**EXERCISE INSTRUCTIONS**
Every line from the one that contains "1367x573 pixels. Task: Click" to the end of the material below should be output exactly, with both ends included and nothing else.

**RECORDS SUPPLIED**

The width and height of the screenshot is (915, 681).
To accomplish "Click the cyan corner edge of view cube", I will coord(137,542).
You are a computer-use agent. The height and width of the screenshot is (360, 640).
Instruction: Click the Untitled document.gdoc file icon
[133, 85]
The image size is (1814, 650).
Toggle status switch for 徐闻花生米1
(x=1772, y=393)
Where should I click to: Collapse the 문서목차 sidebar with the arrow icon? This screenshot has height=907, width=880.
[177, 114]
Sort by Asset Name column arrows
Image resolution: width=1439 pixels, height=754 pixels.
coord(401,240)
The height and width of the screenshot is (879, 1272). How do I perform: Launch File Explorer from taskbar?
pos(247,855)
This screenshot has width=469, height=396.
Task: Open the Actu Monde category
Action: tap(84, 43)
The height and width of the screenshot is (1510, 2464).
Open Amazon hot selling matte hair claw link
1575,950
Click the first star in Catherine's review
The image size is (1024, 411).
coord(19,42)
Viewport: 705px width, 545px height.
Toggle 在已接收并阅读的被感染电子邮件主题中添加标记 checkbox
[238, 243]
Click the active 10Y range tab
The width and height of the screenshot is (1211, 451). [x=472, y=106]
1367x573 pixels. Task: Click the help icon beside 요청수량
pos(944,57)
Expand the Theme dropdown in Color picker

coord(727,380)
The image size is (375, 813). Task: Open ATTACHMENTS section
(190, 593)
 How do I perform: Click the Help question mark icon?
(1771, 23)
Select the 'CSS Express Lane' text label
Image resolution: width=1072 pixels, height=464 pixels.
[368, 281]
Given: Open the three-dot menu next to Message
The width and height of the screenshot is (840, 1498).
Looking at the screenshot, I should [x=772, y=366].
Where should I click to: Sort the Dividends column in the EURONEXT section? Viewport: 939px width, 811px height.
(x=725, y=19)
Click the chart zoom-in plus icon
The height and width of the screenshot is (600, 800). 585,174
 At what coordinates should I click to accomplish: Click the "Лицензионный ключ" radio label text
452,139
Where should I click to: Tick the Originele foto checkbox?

**TASK RESULT**
1367x573 pixels. Task: Click the help icon beside 요청수량
pos(944,57)
Expand the Theme dropdown in Color picker

coord(727,380)
The image size is (375, 813). Task: Open ATTACHMENTS section
(190, 593)
 How do I perform: Click the Help question mark icon?
(1771, 23)
Select the 'CSS Express Lane' text label
Image resolution: width=1072 pixels, height=464 pixels.
[368, 281]
Given: Open the three-dot menu next to Message
The width and height of the screenshot is (840, 1498).
Looking at the screenshot, I should [x=772, y=366].
Where should I click to: Sort the Dividends column in the EURONEXT section? Viewport: 939px width, 811px height.
(x=725, y=19)
Click the chart zoom-in plus icon
The height and width of the screenshot is (600, 800). 585,174
 At what coordinates should I click to accomplish: Click the "Лицензионный ключ" radio label text
452,139
Where should I click to: Tick the Originele foto checkbox?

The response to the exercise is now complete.